The last thing I wanted to talk about is head construction. I noticed you often imply your eye sockets using a dashed or broken line, which breaks the first principle of markmaking introduced back in lesson 1. As noted on the above antelope draw over, I'd like you to be very clear and specific about constructing your eye sockets in future.

Lesson 5 has a lot of different strategies for constructing heads, between the various demos. Given how the course has developed, and how Uncomfortable is finding new, more effective ways for students to tackle certain problems. So not all the approaches shown are equal, but they do have their uses. As it stands, as explained at the top of the tiger demo page (here), the current approach that is the most generally useful, as well as the most meaningful in terms of these drawings all being exercises in spatial reasoning, is what you'll find here in this informal head demo.

There are a few key points to this approach:

  • The specific shape of the eye sockets - the specific pentagonal shape allows for a nice wedge in which the muzzle can fit in between the sockets, as well as a flat edge across which we can lay the forehead area.

  • This approach focuses heavily on everything fitting together - no arbitrary gaps or floating elements. This allows us to ensure all of the different pieces feel grounded against one another, like a three dimensional puzzle.

  • We have to be mindful of how the marks we make are cuts along the curving surface of the cranial ball - working in individual strokes like this (rather than, say, drawing the eye socket with an ellipse) helps a lot in reinforcing this idea of engaging with a 3D structure.

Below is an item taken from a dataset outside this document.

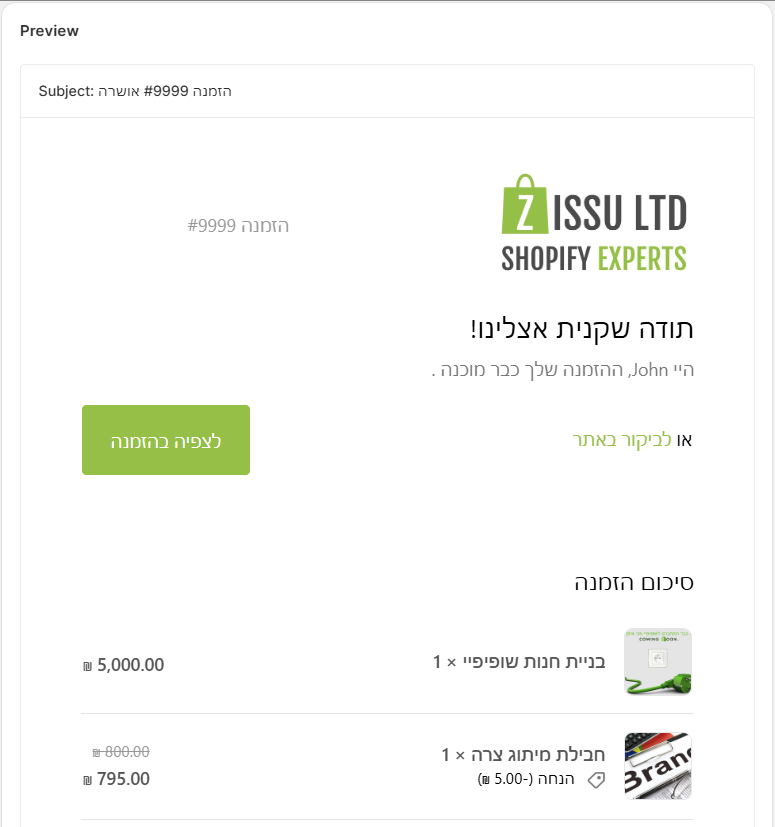Select the Subject line showing הזמנה #9999 אושרה
The height and width of the screenshot is (827, 775).
point(135,90)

Try your best to employ this method when doing constructional drawing exercises using animals in the future, as closely as you can. Sometimes it seems like it's not a good fit for certain heads, but as shown in in this rhino head demo it can be adapted for a wide array of animals.

Okay, I think that should cover it. I think your understanding of 3D space is coming along well. You just need to tone the superfluous details down, and bring yourself back to focusing on the core structure above all. Really any situation where the detail obfuscates that structure, rather than reinforcing it, is a situation where you need to question exactly why that's happening. I get it, detail is a lot of fun to get into, but don't fall into the trap of jumping into detail too soon and applying it to a half-baked construction.

So, keep working on the points discussed here, but I'll go ahead and mark this lesson as complete.

We're currently holding a promptathon (and it would be great to see you take part). Once that is concluded feel free to move onto the 250 cylinder challenge, which is a prerequisite for lesson 6.